Certain strains of the human papillomavirus (HPV), a sexually transmitted infection, have a major role in causing cervical cancer. In many instances, HPV is effectively stopped by our body's immune system. But in a few cases, it may linger on for years, eventually causing cervical cancer.

Usually, early-stage cervical cancer shows no symptoms. However, later on, you may want to watch out for symptoms such as

  • Vaginal bleeding after intercourse, between periods or after menopause
  • Water, bloody vaginal discharge and foul odour
  • Pelvic pain or pain during intercourse

Early sexual activity, multiple partners, STIs and weakened immune systems are major risk factors at play here.

But here's the good news too. There's a vaccine! The HPV vaccine - Gardasil 9 - is known to prevent or significantly reduce the chances of cervical cancer. Approved by the US F.D.A, it can be used for both girls and boys. The American Centers for Disease Control and Prevention recommends 11 and 12-year-old girls to receive 2 doses of the vaccine, at least 6 months apart. Girls in the ages of 15-26 would require 3 doses. The C.D.C also recommends catch up vaccinations for all people through age 26.

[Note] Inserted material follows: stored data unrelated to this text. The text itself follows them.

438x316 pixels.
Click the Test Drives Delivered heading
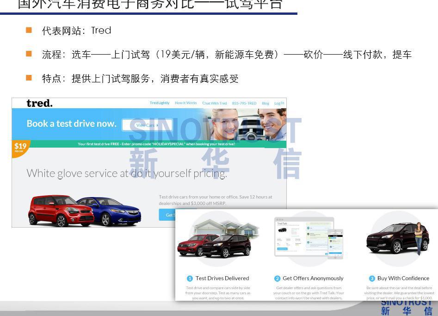(x=222, y=279)
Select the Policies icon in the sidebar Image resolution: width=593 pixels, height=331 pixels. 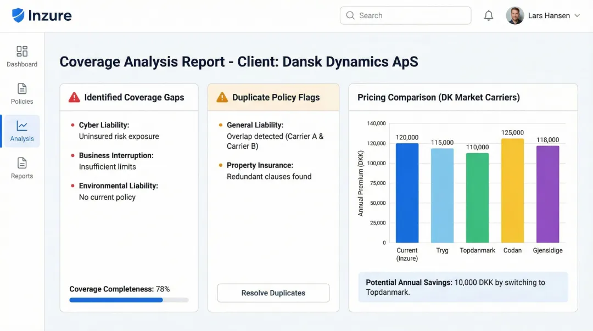pyautogui.click(x=22, y=92)
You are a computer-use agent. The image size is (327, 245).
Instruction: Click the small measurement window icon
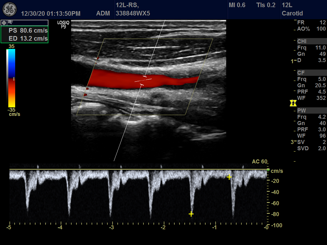10,22
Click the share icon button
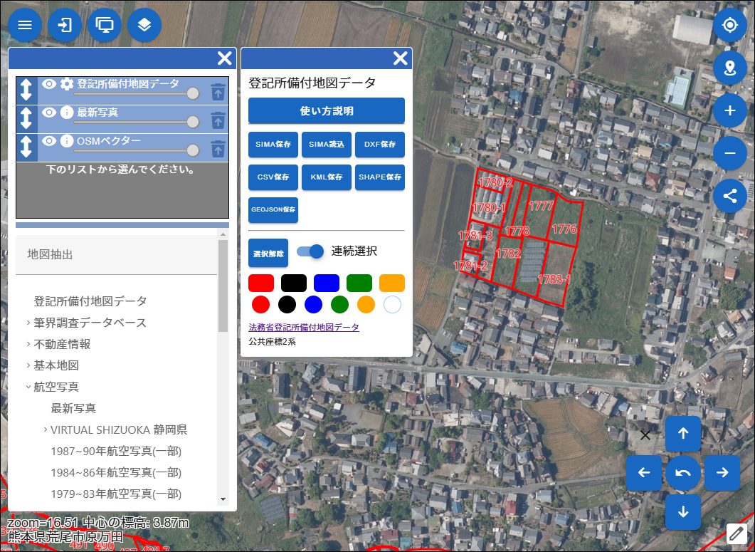Viewport: 755px width, 552px height. pos(729,196)
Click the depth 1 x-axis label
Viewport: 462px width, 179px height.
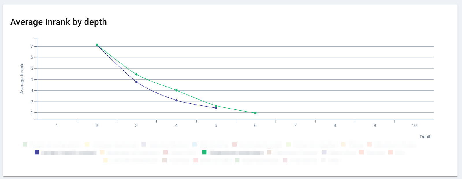57,125
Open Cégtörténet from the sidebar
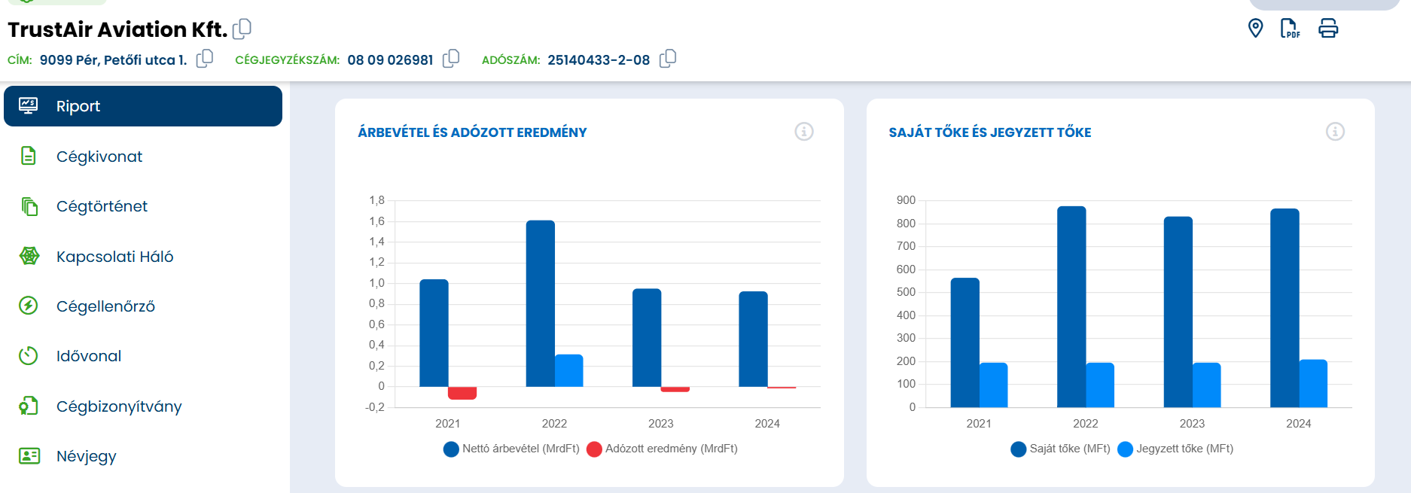 (x=102, y=206)
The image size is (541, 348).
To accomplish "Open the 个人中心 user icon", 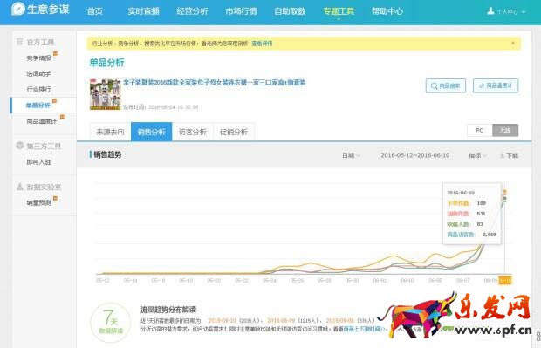I will [490, 11].
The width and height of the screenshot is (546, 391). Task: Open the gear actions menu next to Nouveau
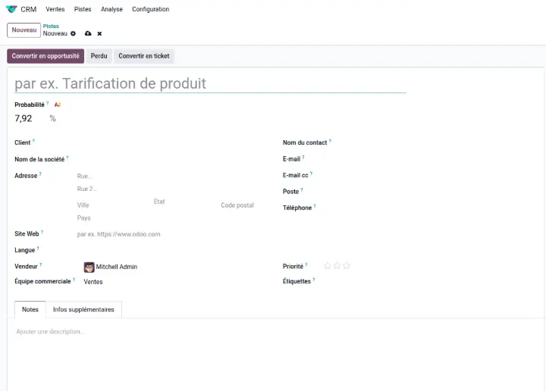coord(74,33)
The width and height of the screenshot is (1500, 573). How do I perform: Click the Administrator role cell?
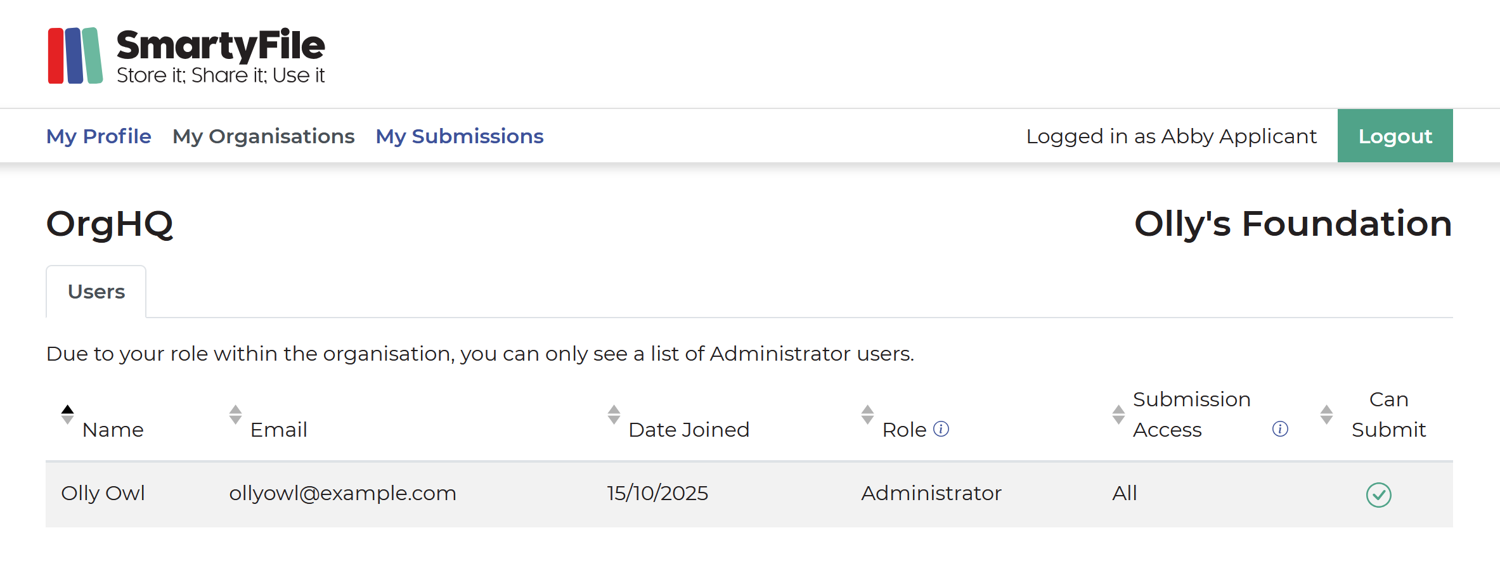coord(931,493)
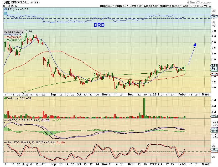Click the MACD 0.140 value axis tag
This screenshot has height=167, width=218.
pyautogui.click(x=214, y=129)
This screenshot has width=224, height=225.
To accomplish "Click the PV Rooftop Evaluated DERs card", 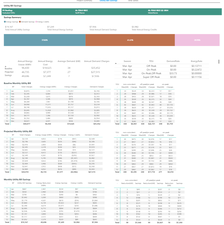I will click(12, 11).
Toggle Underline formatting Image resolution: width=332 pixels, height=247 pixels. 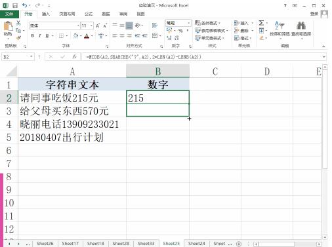coord(47,35)
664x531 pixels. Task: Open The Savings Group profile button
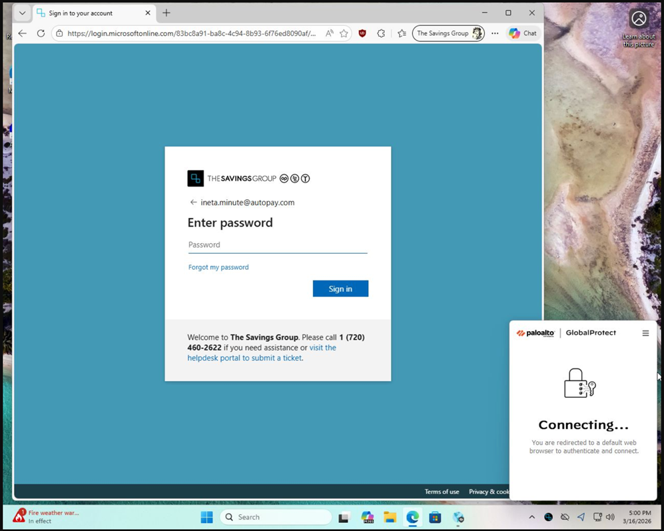[x=449, y=33]
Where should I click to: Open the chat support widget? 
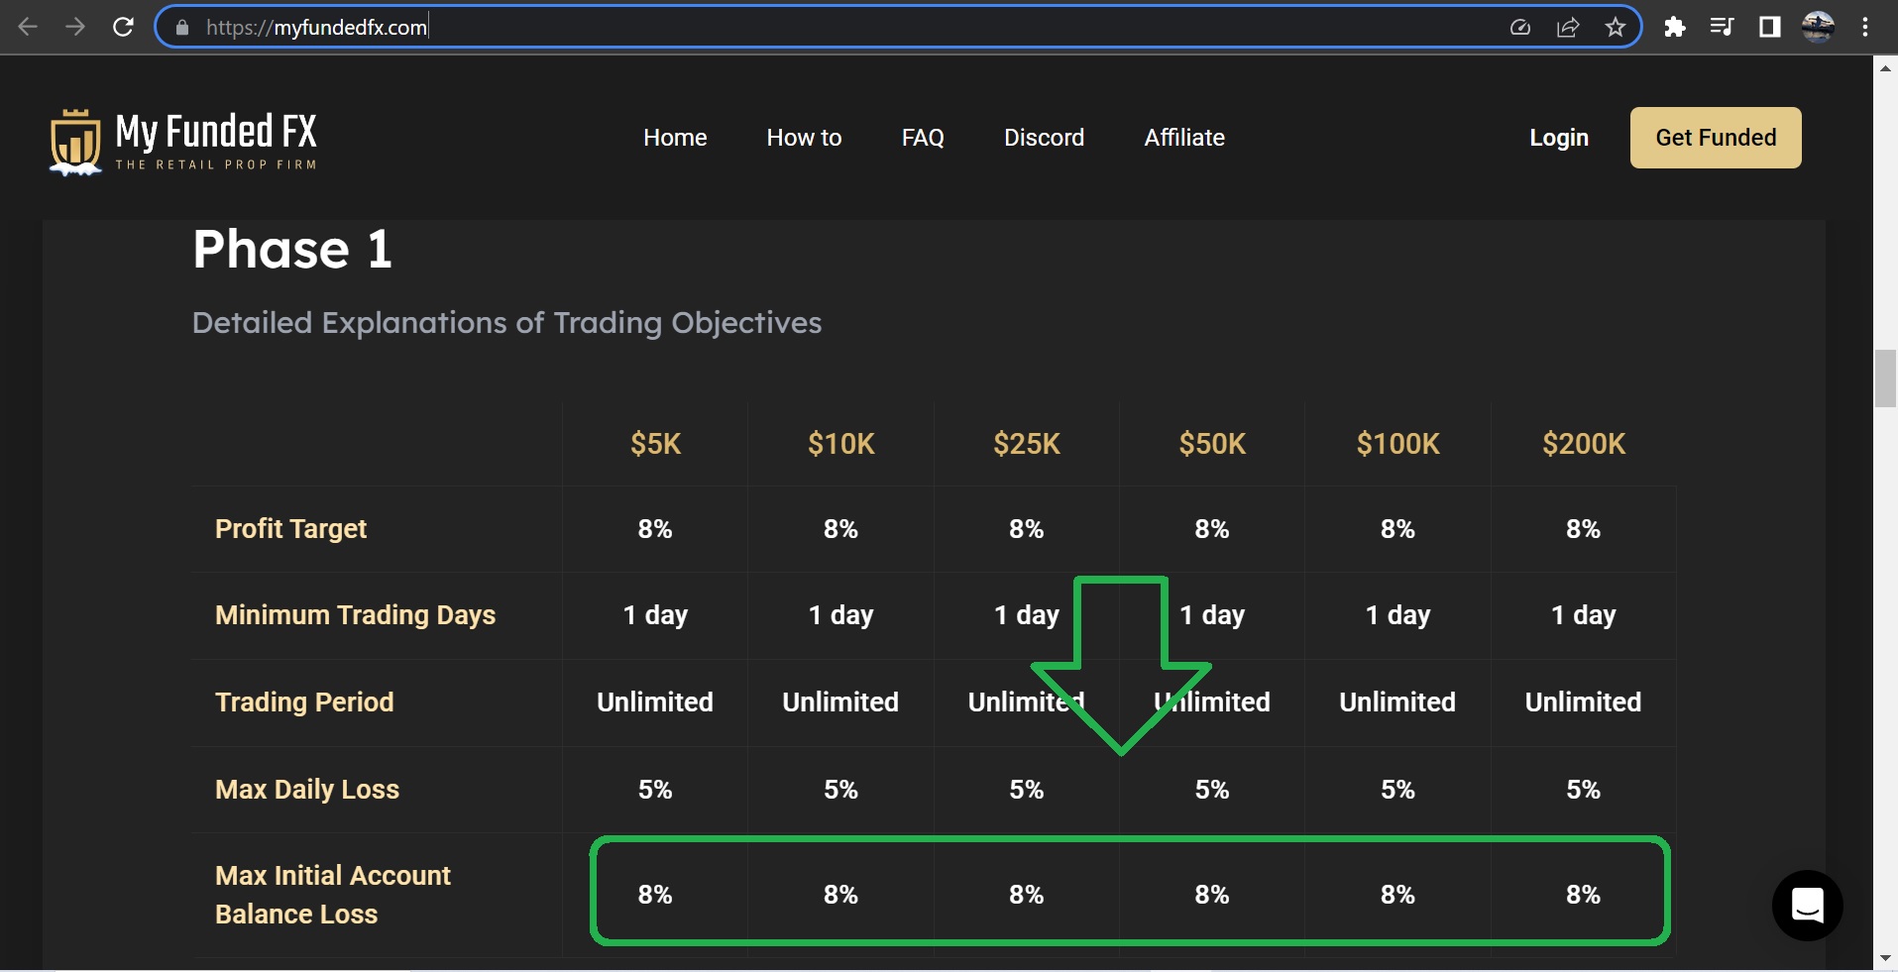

But there's a catch. The vaccine is effective mostly when given to girls before the age of 18 and/or before they become sexually active. But there's no reason why you shouldn't talk to your doctor about it.

Speaking of doctors, many women get squeamish about visiting gynecologists. This happens even when they have problems. However, it is very important to find a good doctor who you build a rapport with (read: non-judgmental). Once you have found one, get regular checkups done - especially PAP tests. In fact, many doctors recommend starting these from the age of 21 and then repeating it every few years. What else can you do to keep yourself safe? Practice safe sex.

We may not find many mothers or others of their generation willing to talk about these matters. In many cases, they may not even be aware of this. So, it becomes essential for women to make themselves and others around them aware of this. This means talking to your mother, your younger sister, your friends, your house help and even the men around you. If it can be prevented, why not? One less impediment to feeling better about ourselves and the world around us.